Thursday, February 12, 2015

The Life of Brian

Like so many people in the here and now, I no longer watch a network newscast. I grew up with the likes of Walter Cronkite, John Chancellor, and Harry Reasoner as news anchors. It seemed for a long spell in the 1980s, 1990s, and into the new millennium that network news meant Dan Rather, Tom Brokaw, Peter Jennings, and nobody else. Whether it was real or imaginary, these network news anchors of the past had a certain gravitas that is sorely lacking now.

My oldest memory vis-à-vis the network news is watching the Huntley-Brinkley Report in my grandmother’s living room. She lived only a flight of stairs away, directly below me, and had a color television set when most people still had black-and-white TVs. It took a while to warm up, and you actually had to get up from the chair or sofa to change channels, which then amounted to about a dozen in total, but it was colorful indeed.

My brothers and I would “go downstairs” every night to watch television and especially enjoy whatever was presented in “living color,” It was a familiar and comforting ritual and I recall, on occasion, gearing up for an evening of prime-time TV watching while NBC’s Huntley-Brinkley Report neared its conclusion. Of course, the Chet Huntley-David Brinkley sign off had not only taken on a life of its own but become the stuff of legend: “Good night, Chet…Good night, David…and Goodnight from NBC News.” Huntley was stationed in New York and Brinkley, in Washington, D.C., and rarely saw one another in the flesh. They weren’t best buddies, either.

As a little boy, Huntley, Brinkley, et al—and the news they reported—seemed so much larger and so far, far removed from me. Of course, when I was six years old, the summer of 1968 meant playing with a spaldeen by day and catching lightning bugs by night. Can’t say I gave much thought to the Vietnam War, political assassinations, and rioting in streets, even when reported by Cronkite, Huntley, and Brinkley.

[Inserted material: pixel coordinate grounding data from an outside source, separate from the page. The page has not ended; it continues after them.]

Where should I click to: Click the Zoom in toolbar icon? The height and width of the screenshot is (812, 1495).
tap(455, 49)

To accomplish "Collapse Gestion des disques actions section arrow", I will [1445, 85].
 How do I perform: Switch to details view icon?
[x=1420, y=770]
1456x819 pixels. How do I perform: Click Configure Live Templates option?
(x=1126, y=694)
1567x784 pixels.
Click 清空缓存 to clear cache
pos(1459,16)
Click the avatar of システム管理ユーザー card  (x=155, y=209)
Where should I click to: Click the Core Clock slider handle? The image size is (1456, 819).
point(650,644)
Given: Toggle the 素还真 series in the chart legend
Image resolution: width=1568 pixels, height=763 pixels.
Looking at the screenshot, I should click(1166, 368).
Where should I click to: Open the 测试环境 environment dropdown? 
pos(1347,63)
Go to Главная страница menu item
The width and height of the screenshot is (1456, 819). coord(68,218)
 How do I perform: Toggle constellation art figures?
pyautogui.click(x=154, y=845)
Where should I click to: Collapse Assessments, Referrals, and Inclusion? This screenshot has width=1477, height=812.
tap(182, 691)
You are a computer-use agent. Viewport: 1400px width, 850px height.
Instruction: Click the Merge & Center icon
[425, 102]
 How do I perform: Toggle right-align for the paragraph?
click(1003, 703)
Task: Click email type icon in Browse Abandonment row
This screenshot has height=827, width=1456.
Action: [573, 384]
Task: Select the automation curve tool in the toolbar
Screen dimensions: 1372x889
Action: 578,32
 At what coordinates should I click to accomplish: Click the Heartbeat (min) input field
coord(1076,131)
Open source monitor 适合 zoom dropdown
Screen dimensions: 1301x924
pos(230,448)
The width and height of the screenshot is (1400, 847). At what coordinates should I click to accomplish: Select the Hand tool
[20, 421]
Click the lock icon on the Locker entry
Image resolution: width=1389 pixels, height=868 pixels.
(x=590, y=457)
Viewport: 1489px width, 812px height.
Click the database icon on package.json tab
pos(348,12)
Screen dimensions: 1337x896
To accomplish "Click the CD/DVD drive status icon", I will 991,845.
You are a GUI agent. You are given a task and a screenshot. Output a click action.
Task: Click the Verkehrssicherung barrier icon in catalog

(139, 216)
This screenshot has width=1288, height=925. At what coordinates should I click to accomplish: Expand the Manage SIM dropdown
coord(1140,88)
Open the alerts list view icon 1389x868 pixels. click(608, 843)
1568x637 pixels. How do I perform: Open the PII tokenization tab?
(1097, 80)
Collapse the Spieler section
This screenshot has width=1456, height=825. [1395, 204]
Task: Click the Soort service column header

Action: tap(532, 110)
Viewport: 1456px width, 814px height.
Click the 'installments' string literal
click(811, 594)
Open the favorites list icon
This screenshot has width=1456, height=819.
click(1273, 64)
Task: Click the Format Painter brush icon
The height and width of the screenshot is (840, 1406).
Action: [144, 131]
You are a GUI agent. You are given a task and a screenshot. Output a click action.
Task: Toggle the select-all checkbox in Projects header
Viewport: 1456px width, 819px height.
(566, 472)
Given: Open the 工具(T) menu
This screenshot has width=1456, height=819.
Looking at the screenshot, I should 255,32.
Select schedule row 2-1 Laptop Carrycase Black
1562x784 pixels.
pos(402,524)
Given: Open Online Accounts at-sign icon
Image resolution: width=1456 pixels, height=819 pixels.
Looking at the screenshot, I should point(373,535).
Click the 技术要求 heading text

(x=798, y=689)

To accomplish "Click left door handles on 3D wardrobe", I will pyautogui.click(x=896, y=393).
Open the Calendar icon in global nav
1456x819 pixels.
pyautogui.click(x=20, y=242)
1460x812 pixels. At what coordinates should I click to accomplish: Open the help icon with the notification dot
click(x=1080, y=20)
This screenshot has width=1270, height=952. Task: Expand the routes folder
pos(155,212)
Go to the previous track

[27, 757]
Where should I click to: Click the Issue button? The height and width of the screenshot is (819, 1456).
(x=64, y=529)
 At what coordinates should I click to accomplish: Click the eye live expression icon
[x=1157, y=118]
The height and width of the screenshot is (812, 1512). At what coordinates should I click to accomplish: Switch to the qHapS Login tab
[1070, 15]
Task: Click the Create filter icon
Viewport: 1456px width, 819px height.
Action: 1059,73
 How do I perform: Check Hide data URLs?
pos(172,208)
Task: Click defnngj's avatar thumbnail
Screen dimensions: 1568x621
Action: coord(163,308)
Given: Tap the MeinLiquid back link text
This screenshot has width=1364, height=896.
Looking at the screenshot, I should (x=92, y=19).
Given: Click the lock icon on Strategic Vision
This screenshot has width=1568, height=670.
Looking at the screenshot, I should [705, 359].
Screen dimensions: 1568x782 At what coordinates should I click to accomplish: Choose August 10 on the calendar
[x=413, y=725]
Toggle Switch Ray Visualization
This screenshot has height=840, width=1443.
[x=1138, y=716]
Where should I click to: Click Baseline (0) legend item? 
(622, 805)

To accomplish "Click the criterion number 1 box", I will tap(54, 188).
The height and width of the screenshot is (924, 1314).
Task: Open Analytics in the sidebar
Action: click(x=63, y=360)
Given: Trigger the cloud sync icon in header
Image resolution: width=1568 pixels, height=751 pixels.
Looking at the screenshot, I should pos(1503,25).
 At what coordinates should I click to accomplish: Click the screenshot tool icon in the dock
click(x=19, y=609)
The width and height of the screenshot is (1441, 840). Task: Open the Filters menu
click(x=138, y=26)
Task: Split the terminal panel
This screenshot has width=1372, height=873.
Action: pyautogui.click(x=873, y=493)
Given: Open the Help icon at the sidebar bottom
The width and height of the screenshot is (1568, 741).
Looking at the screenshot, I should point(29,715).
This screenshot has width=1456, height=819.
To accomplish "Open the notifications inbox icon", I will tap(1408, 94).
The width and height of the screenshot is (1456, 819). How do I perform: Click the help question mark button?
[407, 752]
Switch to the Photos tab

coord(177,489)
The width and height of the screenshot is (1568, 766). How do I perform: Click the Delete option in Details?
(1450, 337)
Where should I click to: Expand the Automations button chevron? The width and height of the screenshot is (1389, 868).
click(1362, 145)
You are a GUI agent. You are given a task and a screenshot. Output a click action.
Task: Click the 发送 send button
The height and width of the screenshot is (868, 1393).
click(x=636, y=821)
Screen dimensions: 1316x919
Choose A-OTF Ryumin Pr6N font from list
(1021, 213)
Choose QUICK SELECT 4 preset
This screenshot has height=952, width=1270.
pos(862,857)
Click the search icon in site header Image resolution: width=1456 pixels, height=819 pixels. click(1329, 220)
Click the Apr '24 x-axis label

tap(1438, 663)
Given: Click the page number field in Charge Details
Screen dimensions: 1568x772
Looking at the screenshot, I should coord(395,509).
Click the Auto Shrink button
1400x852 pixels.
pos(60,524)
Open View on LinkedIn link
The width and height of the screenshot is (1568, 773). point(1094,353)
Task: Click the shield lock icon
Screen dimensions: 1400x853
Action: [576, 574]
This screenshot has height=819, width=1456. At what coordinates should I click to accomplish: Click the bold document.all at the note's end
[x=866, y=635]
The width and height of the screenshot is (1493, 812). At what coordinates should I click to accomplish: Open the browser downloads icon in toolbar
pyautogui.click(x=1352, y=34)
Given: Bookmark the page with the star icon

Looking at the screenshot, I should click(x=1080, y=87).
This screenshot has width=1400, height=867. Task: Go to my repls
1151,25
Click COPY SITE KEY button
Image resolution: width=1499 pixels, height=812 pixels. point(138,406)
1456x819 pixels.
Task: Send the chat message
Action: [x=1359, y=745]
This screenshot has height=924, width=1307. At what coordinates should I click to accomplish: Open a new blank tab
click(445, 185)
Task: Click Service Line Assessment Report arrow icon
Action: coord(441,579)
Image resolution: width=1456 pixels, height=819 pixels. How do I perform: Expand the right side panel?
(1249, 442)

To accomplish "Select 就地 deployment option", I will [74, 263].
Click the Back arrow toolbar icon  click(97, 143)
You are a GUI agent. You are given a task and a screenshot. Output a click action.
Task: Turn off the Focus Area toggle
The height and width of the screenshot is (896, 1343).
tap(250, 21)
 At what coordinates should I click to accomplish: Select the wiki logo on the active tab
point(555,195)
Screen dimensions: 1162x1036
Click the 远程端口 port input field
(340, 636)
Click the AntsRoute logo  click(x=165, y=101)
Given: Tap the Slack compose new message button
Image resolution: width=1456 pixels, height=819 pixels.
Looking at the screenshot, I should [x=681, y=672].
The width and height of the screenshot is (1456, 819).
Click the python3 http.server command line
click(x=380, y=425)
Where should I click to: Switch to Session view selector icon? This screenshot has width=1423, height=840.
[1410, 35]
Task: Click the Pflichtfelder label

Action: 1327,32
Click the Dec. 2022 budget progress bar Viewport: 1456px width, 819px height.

Times have certainly changed. For starters, I’m not six years old anymore. The network news and its anchors no longer mesmerize me. In fact, I rarely watched Brian Williams on his show. I probably saw more of him giving interviews to others. It boggles my mind that I guy in his position could tell such an overt lie to bolster his image as an intrepid reporter who is ever willing to put himself in harm’s way and, of course, to inflate the ratings of NBC Nightly News in what is now a dog-eat-dog business.

To disseminate such a tall tale—when so many people who were there knew it wasn’t true—doesn’t seem like such a smart move, either. Sooner or later you are going to be ratted out. And I’m not one who enjoys seeing people’s careers go down the tube for a verbal faux pas or one mistake in judgment. I believe we should all be judged by the totality of what we’ve been and what we’ve done. Political correctness is running amok and more insidious than ever. However, considering Brian Williams’ anchor position, I don’t see how he could ever get past this big fib—and it might even be a pattern—to be trusted and believed again. But I’m sure Brian will land some other position in the news business where he won’t have to worry about coming down with dysentery. He might, though, have to take a cut in pay.